Consigne
Réécrivez sous forme de tableau Markdown le passage des entrées qui va de la ligne contenant "Task: Choose 'PV" jusqu'à celle contenant "tap(1051, 64)", bornes comprises et lignes vides omises. Le tableau aura deux colonnes : « N° » pour le numéro de rang et « Texte » pour la ligne.

══ Données extraites ══

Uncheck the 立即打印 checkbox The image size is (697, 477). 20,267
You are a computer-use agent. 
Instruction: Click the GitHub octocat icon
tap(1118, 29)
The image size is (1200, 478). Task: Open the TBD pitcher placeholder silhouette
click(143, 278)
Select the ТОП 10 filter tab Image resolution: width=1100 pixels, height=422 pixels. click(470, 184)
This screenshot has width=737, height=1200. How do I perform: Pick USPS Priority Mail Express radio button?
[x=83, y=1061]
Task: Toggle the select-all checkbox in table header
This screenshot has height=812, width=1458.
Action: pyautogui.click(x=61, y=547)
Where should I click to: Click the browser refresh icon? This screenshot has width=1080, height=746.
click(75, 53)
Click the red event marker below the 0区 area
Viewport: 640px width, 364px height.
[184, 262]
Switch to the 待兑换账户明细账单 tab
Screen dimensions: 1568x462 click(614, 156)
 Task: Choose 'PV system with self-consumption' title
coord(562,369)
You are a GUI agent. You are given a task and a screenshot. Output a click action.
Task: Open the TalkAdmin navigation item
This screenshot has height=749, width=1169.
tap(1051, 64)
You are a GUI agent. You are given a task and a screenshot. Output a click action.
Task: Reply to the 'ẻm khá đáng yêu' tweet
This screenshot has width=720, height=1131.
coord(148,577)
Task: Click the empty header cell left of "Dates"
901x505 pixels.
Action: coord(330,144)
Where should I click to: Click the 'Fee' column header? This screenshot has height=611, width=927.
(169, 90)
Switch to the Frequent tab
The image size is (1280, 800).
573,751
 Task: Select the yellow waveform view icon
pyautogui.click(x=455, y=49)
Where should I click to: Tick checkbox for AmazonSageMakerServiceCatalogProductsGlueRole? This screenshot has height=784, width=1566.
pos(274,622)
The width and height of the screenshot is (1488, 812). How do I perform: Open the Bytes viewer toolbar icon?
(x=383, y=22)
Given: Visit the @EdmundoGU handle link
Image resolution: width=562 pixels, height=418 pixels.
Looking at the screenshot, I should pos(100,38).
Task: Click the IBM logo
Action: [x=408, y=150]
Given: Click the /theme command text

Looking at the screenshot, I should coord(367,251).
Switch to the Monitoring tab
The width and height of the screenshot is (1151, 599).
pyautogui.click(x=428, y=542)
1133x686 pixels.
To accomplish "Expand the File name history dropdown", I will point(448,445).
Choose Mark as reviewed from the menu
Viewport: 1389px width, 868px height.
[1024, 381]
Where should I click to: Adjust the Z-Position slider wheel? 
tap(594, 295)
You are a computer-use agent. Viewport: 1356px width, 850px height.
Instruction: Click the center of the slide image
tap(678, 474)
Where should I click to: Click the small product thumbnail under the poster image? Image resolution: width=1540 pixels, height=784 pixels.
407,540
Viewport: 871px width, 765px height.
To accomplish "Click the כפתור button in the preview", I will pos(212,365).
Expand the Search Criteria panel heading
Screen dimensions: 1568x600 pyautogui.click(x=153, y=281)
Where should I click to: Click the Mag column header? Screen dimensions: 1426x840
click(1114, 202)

═══

Réponse
| N° | Texte |
|---|---|
| 1 |  Task: Choose 'PV system with self-consumption' title |
| 2 | coord(562,369) |
| 3 | You are a GUI agent. You are given a task and a screenshot. Output a click action. |
| 4 | Task: Open the TalkAdmin navigation item |
| 5 | This screenshot has height=749, width=1169. |
| 6 | tap(1051, 64) |